Im Gegensatz dazu widmet sich Ohl der Entdeckungsgeschichten bekannter Arten: vom imposanten Okapi, der Waldgiraffe, die Anfang des 20. Jahrhundert beschrieben wurde, bis zum Fund der winzigen Vertreter der Stämme Loricifera, Cycliophora und Micrognathozoa zwischen den 1980er und 2000er Jahren. So amüsant wie Douglas gelingt ihm das zwar nicht, dennoch besticht das Buch durch seine reizvolle optische Aufmachung und die ausgewählten Beispiele, die einen guten Eindruck davon vermitteln, wie aufwändig, aufregend und mitunter Aufsehen erregend die gezielte Suche oder aber das mehr oder weniger zufällige Stolpern über ein »neues« Tier sein kann.
Kritische Auseinandersetzung
Lobenswert ist auch, dass der Autor über den Begriff und die Umstände der »Entdeckungen« nachdenkt. Einige seiner Quellen stammen aus der Kolonialzeit und spiegeln dementsprechend meist ausschließlich eine westliche Perspektive und ein ebensolches Wissenschaftsverständnis wider. Viele Tierpräparate aus der damaligen Zeit befinden sich zudem in europäischen Museen und Forschungssammlungen, werden aber zunehmend im Kontext ihrer kolonialen Vergangenheit aufgearbeitet.

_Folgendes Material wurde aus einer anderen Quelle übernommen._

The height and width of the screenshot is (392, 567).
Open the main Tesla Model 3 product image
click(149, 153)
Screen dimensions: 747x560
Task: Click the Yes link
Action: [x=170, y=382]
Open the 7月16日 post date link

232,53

Sinnvollerweise beschreibt der Autor auch, wie Arten nach den Regeln der Taxonomie erfasst und benannt werden – und dass dabei durchaus Fehler passieren können, wie im Fall der beiden heute bekannten Gorilla-Arten, die zwischen 1847 und 1943 sage und schreibe etwa 20-mal fälschlicherweise als neue Art beschrieben wurden. Dabei spielen nicht nur Irrtümer der Forschenden eine Rolle – hervorgerufen zum Beispiel durch unterschiedlich gefärbte Kopfhaare bei verschiedenen Gorillas derselben Art –, sondern mitunter auch das Streben, der Erste zu sein, der die Neuentdeckung macht.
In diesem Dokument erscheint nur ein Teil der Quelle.